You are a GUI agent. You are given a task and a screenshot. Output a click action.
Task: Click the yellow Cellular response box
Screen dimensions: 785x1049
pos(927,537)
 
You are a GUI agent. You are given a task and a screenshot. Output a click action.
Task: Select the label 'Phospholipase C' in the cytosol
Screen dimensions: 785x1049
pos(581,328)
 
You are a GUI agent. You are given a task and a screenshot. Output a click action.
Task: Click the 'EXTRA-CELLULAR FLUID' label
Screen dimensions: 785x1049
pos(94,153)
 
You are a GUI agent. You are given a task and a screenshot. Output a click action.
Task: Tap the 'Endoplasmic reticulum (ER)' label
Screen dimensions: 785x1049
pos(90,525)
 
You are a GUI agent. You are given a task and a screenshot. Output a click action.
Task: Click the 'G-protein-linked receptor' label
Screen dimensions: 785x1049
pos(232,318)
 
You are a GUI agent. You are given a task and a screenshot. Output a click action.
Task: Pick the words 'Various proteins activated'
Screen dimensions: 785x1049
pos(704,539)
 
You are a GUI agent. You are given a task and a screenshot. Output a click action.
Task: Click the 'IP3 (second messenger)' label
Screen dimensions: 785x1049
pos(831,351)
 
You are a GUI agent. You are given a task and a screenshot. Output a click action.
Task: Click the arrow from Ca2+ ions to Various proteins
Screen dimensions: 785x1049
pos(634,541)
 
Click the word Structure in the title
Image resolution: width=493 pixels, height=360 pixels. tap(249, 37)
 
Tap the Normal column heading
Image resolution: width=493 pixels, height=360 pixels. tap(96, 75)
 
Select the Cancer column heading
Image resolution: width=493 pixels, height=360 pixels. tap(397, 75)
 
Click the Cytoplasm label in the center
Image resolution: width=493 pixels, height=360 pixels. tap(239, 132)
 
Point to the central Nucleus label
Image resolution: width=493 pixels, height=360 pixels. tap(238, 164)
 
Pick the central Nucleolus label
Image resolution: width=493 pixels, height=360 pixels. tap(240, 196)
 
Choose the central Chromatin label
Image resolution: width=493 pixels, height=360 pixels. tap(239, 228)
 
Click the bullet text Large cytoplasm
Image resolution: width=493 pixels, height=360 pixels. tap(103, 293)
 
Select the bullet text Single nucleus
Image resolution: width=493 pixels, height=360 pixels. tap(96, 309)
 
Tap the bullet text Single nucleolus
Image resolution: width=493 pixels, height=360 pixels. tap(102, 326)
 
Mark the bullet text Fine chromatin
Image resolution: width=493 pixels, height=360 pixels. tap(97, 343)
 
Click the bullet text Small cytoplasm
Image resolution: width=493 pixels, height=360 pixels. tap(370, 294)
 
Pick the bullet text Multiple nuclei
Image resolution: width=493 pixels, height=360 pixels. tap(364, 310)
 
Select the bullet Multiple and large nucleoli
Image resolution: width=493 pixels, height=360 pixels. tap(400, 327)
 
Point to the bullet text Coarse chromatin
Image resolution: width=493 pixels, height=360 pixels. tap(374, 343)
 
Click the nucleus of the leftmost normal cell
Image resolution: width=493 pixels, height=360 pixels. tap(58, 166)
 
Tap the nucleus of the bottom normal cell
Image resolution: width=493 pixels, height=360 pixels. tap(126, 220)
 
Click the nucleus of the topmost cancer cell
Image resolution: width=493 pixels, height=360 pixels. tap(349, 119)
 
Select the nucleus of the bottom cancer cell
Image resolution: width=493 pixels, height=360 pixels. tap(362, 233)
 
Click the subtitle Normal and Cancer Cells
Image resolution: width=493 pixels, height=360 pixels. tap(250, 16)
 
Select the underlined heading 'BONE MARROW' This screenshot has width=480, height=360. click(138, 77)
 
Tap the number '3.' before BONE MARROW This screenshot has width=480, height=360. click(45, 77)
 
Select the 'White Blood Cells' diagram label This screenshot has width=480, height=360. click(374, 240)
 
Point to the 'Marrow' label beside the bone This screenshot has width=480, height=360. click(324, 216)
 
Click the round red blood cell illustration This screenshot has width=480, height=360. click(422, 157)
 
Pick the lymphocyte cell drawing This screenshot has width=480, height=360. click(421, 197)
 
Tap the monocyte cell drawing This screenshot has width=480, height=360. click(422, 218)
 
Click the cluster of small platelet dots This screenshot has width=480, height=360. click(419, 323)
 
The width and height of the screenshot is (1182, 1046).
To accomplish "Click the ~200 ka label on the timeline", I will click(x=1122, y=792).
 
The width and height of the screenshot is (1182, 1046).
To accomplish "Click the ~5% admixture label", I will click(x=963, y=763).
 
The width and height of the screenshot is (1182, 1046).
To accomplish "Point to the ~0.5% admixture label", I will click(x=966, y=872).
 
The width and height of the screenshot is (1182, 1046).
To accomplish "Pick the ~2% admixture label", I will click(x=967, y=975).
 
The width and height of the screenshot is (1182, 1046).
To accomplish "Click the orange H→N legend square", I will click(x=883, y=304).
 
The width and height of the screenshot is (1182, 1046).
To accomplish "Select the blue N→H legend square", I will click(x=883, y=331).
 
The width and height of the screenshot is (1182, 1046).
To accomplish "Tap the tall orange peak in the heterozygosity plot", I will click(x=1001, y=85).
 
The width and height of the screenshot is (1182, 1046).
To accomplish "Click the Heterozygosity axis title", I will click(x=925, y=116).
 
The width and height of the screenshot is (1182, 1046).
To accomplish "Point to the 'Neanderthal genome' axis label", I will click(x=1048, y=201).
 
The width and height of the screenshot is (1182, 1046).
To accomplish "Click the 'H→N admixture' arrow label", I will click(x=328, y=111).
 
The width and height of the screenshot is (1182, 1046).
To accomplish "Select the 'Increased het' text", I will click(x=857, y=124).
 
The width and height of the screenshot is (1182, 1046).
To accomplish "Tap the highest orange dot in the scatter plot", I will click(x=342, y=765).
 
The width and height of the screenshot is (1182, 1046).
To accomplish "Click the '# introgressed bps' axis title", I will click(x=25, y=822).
####################
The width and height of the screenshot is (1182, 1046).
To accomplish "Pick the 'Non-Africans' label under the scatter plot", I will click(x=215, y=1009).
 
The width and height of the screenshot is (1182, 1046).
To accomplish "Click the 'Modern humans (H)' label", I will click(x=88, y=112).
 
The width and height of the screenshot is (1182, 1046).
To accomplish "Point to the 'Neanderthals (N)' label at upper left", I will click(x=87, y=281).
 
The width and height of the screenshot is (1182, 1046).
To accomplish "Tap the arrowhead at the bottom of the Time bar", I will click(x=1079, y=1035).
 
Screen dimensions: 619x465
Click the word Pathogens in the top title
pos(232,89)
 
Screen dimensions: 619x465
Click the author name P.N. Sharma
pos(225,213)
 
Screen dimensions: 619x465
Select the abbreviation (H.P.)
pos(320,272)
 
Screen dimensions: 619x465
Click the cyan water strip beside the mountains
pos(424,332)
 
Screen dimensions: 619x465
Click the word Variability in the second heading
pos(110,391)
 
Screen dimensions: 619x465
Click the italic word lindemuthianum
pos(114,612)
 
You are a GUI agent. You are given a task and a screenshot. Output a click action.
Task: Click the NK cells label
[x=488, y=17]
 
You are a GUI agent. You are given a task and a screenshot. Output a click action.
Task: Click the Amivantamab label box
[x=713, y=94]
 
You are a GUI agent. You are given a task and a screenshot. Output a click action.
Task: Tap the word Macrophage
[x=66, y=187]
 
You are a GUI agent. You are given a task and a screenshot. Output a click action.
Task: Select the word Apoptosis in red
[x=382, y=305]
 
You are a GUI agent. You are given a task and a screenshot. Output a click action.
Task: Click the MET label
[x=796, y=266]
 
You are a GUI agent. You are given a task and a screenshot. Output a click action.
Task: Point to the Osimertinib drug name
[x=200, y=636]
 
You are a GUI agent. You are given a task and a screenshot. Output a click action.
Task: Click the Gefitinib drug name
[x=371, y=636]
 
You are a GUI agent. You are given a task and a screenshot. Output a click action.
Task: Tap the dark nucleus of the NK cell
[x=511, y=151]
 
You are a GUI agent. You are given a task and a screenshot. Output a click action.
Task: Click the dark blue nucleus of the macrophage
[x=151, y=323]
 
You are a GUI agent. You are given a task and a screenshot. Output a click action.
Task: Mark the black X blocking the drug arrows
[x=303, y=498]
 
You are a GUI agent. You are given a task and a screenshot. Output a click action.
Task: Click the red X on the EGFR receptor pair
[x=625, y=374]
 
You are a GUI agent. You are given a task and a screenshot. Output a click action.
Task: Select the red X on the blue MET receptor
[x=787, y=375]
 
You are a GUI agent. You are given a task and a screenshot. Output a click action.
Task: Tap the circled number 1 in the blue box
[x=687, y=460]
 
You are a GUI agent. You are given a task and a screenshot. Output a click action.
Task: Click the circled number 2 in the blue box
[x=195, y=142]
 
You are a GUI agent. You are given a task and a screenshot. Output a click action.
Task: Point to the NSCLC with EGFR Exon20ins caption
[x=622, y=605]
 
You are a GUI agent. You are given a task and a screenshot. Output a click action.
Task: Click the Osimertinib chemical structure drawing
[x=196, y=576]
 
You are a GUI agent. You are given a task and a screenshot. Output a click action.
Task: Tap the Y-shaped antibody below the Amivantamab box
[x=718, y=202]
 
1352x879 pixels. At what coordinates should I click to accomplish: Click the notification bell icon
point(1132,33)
####################
→ **Task description**: Copy out, from the material above, each line in which the string "text" is found.

→ **Answer for the task**:
Click the bullet text Large cytoplasm
Select the bullet text Single nucleus
Tap the bullet text Single nucleolus
Mark the bullet text Fine chromatin
Click the bullet text Small cytoplasm
Pick the bullet text Multiple nuclei
Point to the bullet text Coarse chromatin
To accomplish "Select the 'Increased het' text", I will click(x=857, y=124).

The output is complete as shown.